The Observation Unit
Published on May 23, 2016
There are two compelling arguments for using observation status: improved clinical decision making and the potential for increased profitability. But with new admission regulations and a C-APC bundled payment, both require a radical shift in medical practice. Payment parameters should not dictate clinical management. But neither should clinical resources be used indiscriminately. At the end of the day, focus must be centered on providing the right care to all patients in the right place at the right time.
Many hospital executives are reporting increased observation rates and they are not happy about its impact on the bottom line. But in the 3 years since the introduction of the 2 midnight rule and the presence of medical documentation to support the need for 2 midnights, the increase in patients being held in observation does not come unexpectedly.
The use of observation status and the clinical utility of a clinical decision unit (CDU) was first established around the care for patients with chest pain. Asthma, kidney stones, skin infections and allergic reactions were soon recognized to be suitable for the CDU and over the last two decades, numerous research studies have been published showing safe and effective care for a wide range of conditions that are CDU-appropriate. Although the origin of the CDUs dates back to the 1960s, more formal guidelines regarding their use were not established until the American College of Emergency Physicians (ACEP) formalized the scope of observation medicine by creating the first Observation Unit Guidelines in 1988 followed by the creation of the ACEP Section for Observation Medicine in 1991. The CDUs were meant to augment the capacity of the ED and allow the ED physician more time to conduct diagnostic or therapeutic interventions before making a disposition decision.

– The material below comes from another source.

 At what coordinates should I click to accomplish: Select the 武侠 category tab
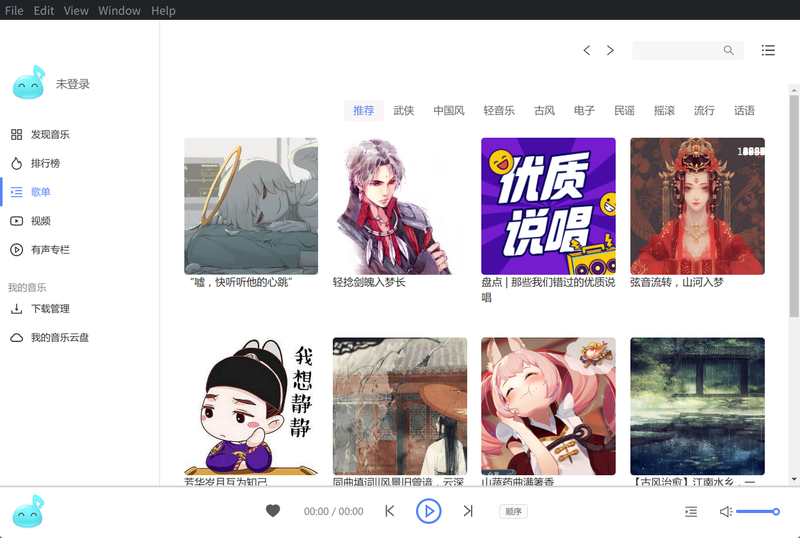pos(404,110)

The growth of the CDU has been fueled by the acknowledgement that the ED physicians should not be forced into a discharge to home or inpatient admission decision especially as patients become more medically complex. In 2003, CMS recognized the observation unit as a distinct entity and offered payments for the three most common observation diagnoses: chest pain, congestive heart failure and asthma. As the use of observation expanded, CMS payment options changed and now a fixed-rate, comprehensive ambulatory procedure code (C-APC) 8011 is used to claim payment for all services provided while the patient is being 'observed.'
Several changes over the years have caused the panic in the C-suite. When the observation patient was located adjacent to the ED, the patient was being medically managed by the ED physician whose focus was on rendering a treatment decision: discharge or admit. However, the success of the CDU prompted expansion and the need for more space. The geography of the CDU changed and from being a small unit contiguous with the ED, observation patients are either scattered all over the hospital or sent to a large CDU area distant from the ED. With the change of location, medical management transitioned to the hospitalist. Lacking the focus of the ED physician, the hospitalist often orders additional 'work-ups' which contributed to the rise in the costs of observation care and extended length of stay. The mini bundled C-APC payment of approximately $2275 doesn't begin to cover the costs and with each hospitalist-prescribed intervention, costs increase with no additional revenue.

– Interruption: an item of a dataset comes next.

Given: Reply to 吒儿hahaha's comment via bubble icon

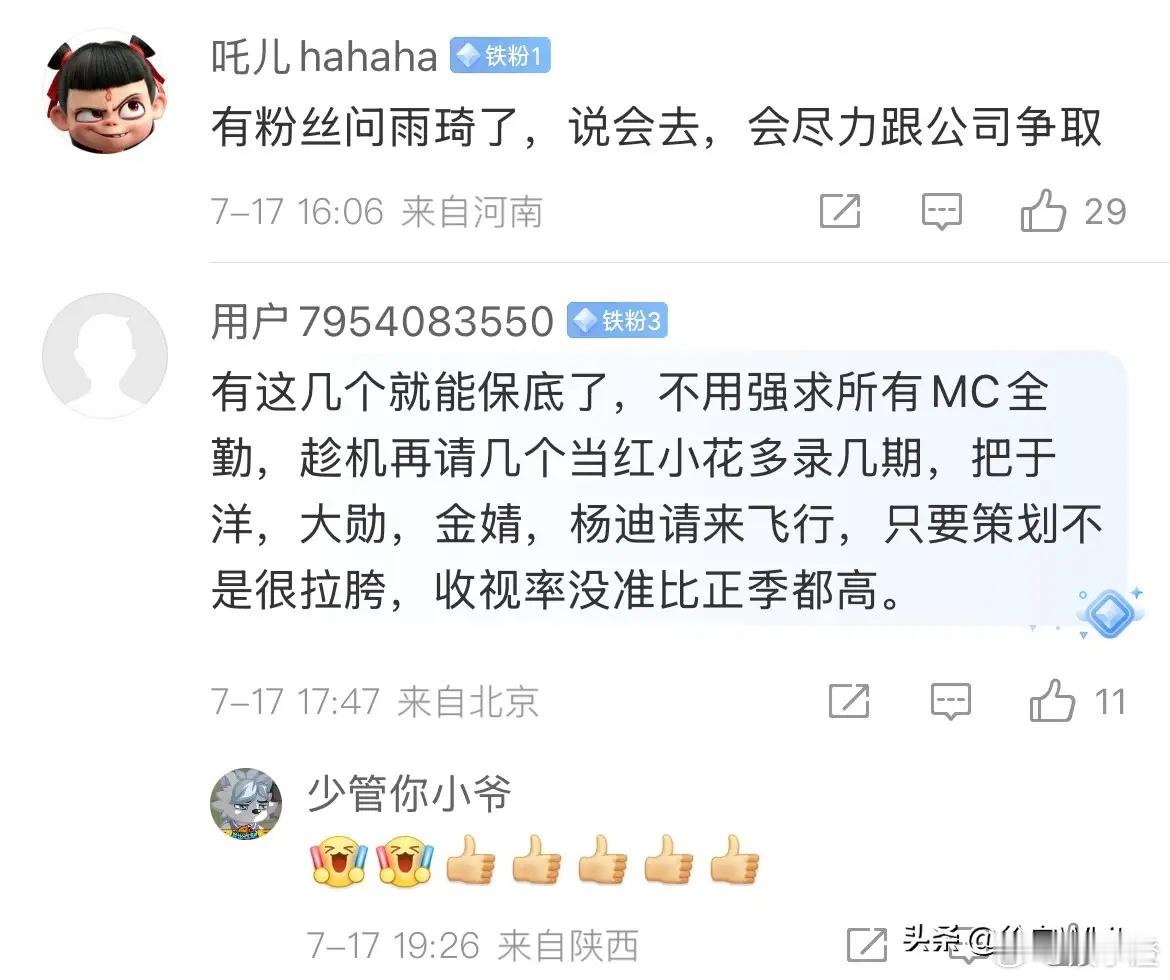Looking at the screenshot, I should pyautogui.click(x=942, y=212).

In addition, consider that many hospitals have taken a robust position about gate-keeping in order to combat the volume of denials, rework and fixes that otherwise result on the back end. Highly skilled and assertive utilization review specialists are quickly becoming part of the Access Management team and medical documentation of every potential inpatient admission and outpatient observation case is carefully reviewed to make sure it will withstand the scrutiny of the MACs, the RACs, the QIOs and the commercial payers which are now watching over the front door of every hospital. These highly proficient UR specialists, working in collaboration with the admitting physician and their physician advisor, and supported by the Board and Executive team are charged with making sure that the decision to admit a patient to hospital level of care is backed by sound medical judgment as documented in the medical record.

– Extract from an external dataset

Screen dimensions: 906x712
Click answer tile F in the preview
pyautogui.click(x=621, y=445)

So what's an executive to do? First of all, make sure the team of UR specialists and the physician advisor are recommending an accurate level of care. Conduct inter-rater reliability studies periodically. Second, consider returning the medical management of the observation patient to the ED physician. Explore options that are compliant with federal constraints and hospital by-laws. Third, promote the use of medical staff endorsed protocols and algorithms to curb wasteful, excessive and potentially harmful interventions that have little bearing on the patients HPI. Fourth, position assertive care managers to work with the physicians caring for observation patients to pro-actively drive the progression of care and influence appropriate resurce utilization. And finally, if the inter-rater reliability studies confirm that patients are being appropriately 'statused,' congratulate the utilization review specialists for a job well-done and stop whining about high observation rates.
As hospitals are preparing to make the leap from fee for service to fee for value, its time that execs acknowledge that the decreases they are experiencing in inpatient volume and the increases they are seeing in outpatient observation volume will continue. Get over it and start budgeting accordingly.